## Assigned task
Exact repetition of the data is the whole task.

(Pixel coordinate grounding data)
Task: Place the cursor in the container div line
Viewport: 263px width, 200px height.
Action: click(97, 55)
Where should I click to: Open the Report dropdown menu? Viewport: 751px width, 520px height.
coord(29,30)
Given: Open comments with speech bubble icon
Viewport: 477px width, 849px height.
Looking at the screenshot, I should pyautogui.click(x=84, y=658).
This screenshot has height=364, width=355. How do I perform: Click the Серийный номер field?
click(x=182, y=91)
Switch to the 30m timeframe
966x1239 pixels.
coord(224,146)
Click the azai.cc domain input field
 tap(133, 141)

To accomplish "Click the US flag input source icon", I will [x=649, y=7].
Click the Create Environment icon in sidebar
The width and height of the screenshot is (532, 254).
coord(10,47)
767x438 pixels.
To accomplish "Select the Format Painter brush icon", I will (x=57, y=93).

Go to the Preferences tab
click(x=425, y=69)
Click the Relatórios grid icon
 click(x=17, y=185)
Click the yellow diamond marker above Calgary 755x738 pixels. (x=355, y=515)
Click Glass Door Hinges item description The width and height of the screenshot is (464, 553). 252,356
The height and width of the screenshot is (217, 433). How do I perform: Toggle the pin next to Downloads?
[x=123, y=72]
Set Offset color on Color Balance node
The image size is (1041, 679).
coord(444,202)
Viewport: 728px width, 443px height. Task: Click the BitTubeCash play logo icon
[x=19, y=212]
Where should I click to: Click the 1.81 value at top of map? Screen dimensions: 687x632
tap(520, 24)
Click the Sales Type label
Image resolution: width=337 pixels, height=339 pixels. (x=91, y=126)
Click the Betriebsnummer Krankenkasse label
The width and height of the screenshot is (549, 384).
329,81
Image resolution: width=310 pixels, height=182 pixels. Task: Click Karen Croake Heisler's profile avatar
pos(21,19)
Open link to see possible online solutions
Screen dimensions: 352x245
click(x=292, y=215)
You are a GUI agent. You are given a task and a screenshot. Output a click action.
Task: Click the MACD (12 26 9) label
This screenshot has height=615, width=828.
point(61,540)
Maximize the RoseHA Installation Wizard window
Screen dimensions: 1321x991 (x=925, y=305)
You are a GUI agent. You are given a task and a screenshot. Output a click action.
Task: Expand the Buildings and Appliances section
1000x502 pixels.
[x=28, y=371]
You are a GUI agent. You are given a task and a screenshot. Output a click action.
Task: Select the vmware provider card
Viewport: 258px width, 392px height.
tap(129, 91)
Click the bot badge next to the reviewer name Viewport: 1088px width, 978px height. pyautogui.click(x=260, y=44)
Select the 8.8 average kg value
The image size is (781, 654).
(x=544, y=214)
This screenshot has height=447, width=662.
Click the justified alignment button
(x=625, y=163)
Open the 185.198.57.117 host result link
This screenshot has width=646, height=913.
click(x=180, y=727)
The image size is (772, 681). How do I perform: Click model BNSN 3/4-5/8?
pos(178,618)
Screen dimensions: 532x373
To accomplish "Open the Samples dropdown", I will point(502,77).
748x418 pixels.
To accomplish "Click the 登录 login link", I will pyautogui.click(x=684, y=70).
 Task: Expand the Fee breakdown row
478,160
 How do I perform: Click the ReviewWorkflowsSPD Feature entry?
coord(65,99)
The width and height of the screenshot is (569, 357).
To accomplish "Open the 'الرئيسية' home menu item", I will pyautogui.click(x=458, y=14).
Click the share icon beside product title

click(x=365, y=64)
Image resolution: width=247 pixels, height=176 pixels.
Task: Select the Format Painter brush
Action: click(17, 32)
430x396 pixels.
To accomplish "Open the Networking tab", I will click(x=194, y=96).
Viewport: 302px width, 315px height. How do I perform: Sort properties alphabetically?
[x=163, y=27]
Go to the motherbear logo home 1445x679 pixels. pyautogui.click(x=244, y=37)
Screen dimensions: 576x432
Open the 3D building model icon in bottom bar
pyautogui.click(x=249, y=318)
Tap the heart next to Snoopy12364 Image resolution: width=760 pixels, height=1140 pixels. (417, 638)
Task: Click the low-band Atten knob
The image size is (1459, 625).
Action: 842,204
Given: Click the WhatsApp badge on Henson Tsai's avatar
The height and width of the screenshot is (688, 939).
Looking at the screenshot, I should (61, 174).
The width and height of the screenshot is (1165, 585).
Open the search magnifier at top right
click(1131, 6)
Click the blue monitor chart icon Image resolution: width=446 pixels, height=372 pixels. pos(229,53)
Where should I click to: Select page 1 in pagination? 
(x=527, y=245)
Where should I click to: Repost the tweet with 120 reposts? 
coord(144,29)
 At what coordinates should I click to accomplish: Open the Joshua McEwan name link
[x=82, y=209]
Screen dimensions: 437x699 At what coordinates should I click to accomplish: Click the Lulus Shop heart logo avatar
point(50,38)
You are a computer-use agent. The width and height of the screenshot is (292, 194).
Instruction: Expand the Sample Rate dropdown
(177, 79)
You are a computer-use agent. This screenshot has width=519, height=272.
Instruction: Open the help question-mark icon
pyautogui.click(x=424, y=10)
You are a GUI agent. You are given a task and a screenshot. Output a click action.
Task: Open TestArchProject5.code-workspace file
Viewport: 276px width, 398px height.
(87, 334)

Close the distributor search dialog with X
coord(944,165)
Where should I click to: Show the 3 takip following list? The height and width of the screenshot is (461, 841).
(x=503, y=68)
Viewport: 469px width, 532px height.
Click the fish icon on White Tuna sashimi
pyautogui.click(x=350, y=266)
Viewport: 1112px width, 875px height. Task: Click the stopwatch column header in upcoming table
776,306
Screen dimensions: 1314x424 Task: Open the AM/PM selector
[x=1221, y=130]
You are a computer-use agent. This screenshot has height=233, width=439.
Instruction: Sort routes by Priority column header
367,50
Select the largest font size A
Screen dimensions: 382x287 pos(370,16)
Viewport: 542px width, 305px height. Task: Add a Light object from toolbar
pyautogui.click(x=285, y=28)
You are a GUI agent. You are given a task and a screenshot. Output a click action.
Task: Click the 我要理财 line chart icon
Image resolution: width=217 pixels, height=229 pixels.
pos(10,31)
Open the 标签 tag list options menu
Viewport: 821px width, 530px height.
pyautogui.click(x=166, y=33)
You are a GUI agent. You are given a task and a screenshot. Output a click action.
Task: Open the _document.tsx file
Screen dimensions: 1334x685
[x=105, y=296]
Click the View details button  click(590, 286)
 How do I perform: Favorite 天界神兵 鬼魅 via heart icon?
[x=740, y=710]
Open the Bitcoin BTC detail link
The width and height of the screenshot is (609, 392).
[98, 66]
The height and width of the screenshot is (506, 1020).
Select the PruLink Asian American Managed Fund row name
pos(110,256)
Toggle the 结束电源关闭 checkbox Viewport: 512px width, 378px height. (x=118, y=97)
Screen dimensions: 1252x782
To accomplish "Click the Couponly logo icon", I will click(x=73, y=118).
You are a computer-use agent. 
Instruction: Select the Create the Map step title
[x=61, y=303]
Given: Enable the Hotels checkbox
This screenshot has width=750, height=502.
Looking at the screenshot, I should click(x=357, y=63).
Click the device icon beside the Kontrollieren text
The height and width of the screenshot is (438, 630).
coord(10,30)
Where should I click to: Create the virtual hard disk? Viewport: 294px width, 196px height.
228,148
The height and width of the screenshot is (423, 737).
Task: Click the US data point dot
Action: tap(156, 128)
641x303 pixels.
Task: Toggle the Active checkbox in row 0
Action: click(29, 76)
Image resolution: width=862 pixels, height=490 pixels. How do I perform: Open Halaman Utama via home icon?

## Solved problem
Task: Place the cursor in the container div line
Viewport: 263px width, 200px height.
Action: click(97, 55)
Where should I click to: Open the Report dropdown menu? Viewport: 751px width, 520px height.
coord(29,30)
Given: Open comments with speech bubble icon
Viewport: 477px width, 849px height.
Looking at the screenshot, I should pyautogui.click(x=84, y=658).
This screenshot has height=364, width=355. How do I perform: Click the Серийный номер field?
click(x=182, y=91)
Switch to the 30m timeframe
966x1239 pixels.
coord(224,146)
Click the azai.cc domain input field
 tap(133, 141)

To accomplish "Click the US flag input source icon", I will [x=649, y=7].
Click the Create Environment icon in sidebar
The width and height of the screenshot is (532, 254).
coord(10,47)
767x438 pixels.
To accomplish "Select the Format Painter brush icon", I will (x=57, y=93).

Go to the Preferences tab
click(x=425, y=69)
Click the Relatórios grid icon
 click(x=17, y=185)
Click the yellow diamond marker above Calgary 755x738 pixels. (x=355, y=515)
Click Glass Door Hinges item description The width and height of the screenshot is (464, 553). 252,356
The height and width of the screenshot is (217, 433). How do I perform: Toggle the pin next to Downloads?
[x=123, y=72]
Set Offset color on Color Balance node
The image size is (1041, 679).
coord(444,202)
Viewport: 728px width, 443px height. Task: Click the BitTubeCash play logo icon
[x=19, y=212]
Where should I click to: Click the 1.81 value at top of map? Screen dimensions: 687x632
tap(520, 24)
Click the Sales Type label
Image resolution: width=337 pixels, height=339 pixels. (x=91, y=126)
Click the Betriebsnummer Krankenkasse label
The width and height of the screenshot is (549, 384).
329,81
Image resolution: width=310 pixels, height=182 pixels. Task: Click Karen Croake Heisler's profile avatar
pos(21,19)
Open link to see possible online solutions
Screen dimensions: 352x245
click(x=292, y=215)
You are a GUI agent. You are given a task and a screenshot. Output a click action.
Task: Click the MACD (12 26 9) label
This screenshot has height=615, width=828.
point(61,540)
Maximize the RoseHA Installation Wizard window
Screen dimensions: 1321x991 (x=925, y=305)
You are a GUI agent. You are given a task and a screenshot. Output a click action.
Task: Expand the Buildings and Appliances section
1000x502 pixels.
[x=28, y=371]
You are a GUI agent. You are given a task and a screenshot. Output a click action.
Task: Select the vmware provider card
Viewport: 258px width, 392px height.
tap(129, 91)
Click the bot badge next to the reviewer name Viewport: 1088px width, 978px height. pyautogui.click(x=260, y=44)
Select the 8.8 average kg value
The image size is (781, 654).
(x=544, y=214)
This screenshot has height=447, width=662.
Click the justified alignment button
(x=625, y=163)
Open the 185.198.57.117 host result link
This screenshot has width=646, height=913.
click(x=180, y=727)
The image size is (772, 681). How do I perform: Click model BNSN 3/4-5/8?
pos(178,618)
Screen dimensions: 532x373
To accomplish "Open the Samples dropdown", I will point(502,77).
748x418 pixels.
To accomplish "Click the 登录 login link", I will pyautogui.click(x=684, y=70).
 Task: Expand the Fee breakdown row
478,160
 How do I perform: Click the ReviewWorkflowsSPD Feature entry?
coord(65,99)
The width and height of the screenshot is (569, 357).
To accomplish "Open the 'الرئيسية' home menu item", I will pyautogui.click(x=458, y=14).
Click the share icon beside product title

click(x=365, y=64)
Image resolution: width=247 pixels, height=176 pixels.
Task: Select the Format Painter brush
Action: click(17, 32)
430x396 pixels.
To accomplish "Open the Networking tab", I will click(x=194, y=96).
Viewport: 302px width, 315px height. How do I perform: Sort properties alphabetically?
[x=163, y=27]
Go to the motherbear logo home 1445x679 pixels. pyautogui.click(x=244, y=37)
Screen dimensions: 576x432
Open the 3D building model icon in bottom bar
pyautogui.click(x=249, y=318)
Tap the heart next to Snoopy12364 Image resolution: width=760 pixels, height=1140 pixels. (417, 638)
Task: Click the low-band Atten knob
The image size is (1459, 625).
Action: 842,204
Given: Click the WhatsApp badge on Henson Tsai's avatar
The height and width of the screenshot is (688, 939).
Looking at the screenshot, I should (61, 174).
The width and height of the screenshot is (1165, 585).
Open the search magnifier at top right
click(1131, 6)
Click the blue monitor chart icon Image resolution: width=446 pixels, height=372 pixels. pos(229,53)
Where should I click to: Select page 1 in pagination? 
(x=527, y=245)
Where should I click to: Repost the tweet with 120 reposts? 
coord(144,29)
 At what coordinates should I click to accomplish: Open the Joshua McEwan name link
[x=82, y=209]
Screen dimensions: 437x699 At what coordinates should I click to accomplish: Click the Lulus Shop heart logo avatar
point(50,38)
You are a computer-use agent. The width and height of the screenshot is (292, 194).
Instruction: Expand the Sample Rate dropdown
(177, 79)
You are a computer-use agent. This screenshot has width=519, height=272.
Instruction: Open the help question-mark icon
pyautogui.click(x=424, y=10)
You are a GUI agent. You are given a task and a screenshot. Output a click action.
Task: Open TestArchProject5.code-workspace file
Viewport: 276px width, 398px height.
(87, 334)

Close the distributor search dialog with X
coord(944,165)
Where should I click to: Show the 3 takip following list? The height and width of the screenshot is (461, 841).
(x=503, y=68)
Viewport: 469px width, 532px height.
Click the fish icon on White Tuna sashimi
pyautogui.click(x=350, y=266)
Viewport: 1112px width, 875px height. Task: Click the stopwatch column header in upcoming table
776,306
Screen dimensions: 1314x424 Task: Open the AM/PM selector
[x=1221, y=130]
You are a computer-use agent. This screenshot has height=233, width=439.
Instruction: Sort routes by Priority column header
367,50
Select the largest font size A
Screen dimensions: 382x287 pos(370,16)
Viewport: 542px width, 305px height. Task: Add a Light object from toolbar
pyautogui.click(x=285, y=28)
You are a GUI agent. You are given a task and a screenshot. Output a click action.
Task: Click the 我要理财 line chart icon
Image resolution: width=217 pixels, height=229 pixels.
pos(10,31)
Open the 标签 tag list options menu
Viewport: 821px width, 530px height.
pyautogui.click(x=166, y=33)
You are a GUI agent. You are given a task and a screenshot. Output a click action.
Task: Open the _document.tsx file
Screen dimensions: 1334x685
[x=105, y=296]
Click the View details button  click(590, 286)
 How do I perform: Favorite 天界神兵 鬼魅 via heart icon?
[x=740, y=710]
Open the Bitcoin BTC detail link
The width and height of the screenshot is (609, 392).
[98, 66]
The height and width of the screenshot is (506, 1020).
Select the PruLink Asian American Managed Fund row name
pos(110,256)
Toggle the 结束电源关闭 checkbox Viewport: 512px width, 378px height. (x=118, y=97)
Screen dimensions: 1252x782
To accomplish "Click the Couponly logo icon", I will click(x=73, y=118).
You are a computer-use agent. 
Instruction: Select the Create the Map step title
[x=61, y=303]
Given: Enable the Hotels checkbox
This screenshot has width=750, height=502.
Looking at the screenshot, I should click(x=357, y=63).
Click the device icon beside the Kontrollieren text
The height and width of the screenshot is (438, 630).
coord(10,30)
Where should I click to: Create the virtual hard disk? Viewport: 294px width, 196px height.
228,148
The height and width of the screenshot is (423, 737).
Task: Click the US data point dot
Action: tap(156, 128)
641x303 pixels.
Task: Toggle the Active checkbox in row 0
Action: click(29, 76)
Image resolution: width=862 pixels, height=490 pixels. How do I perform: Open Halaman Utama via home icon?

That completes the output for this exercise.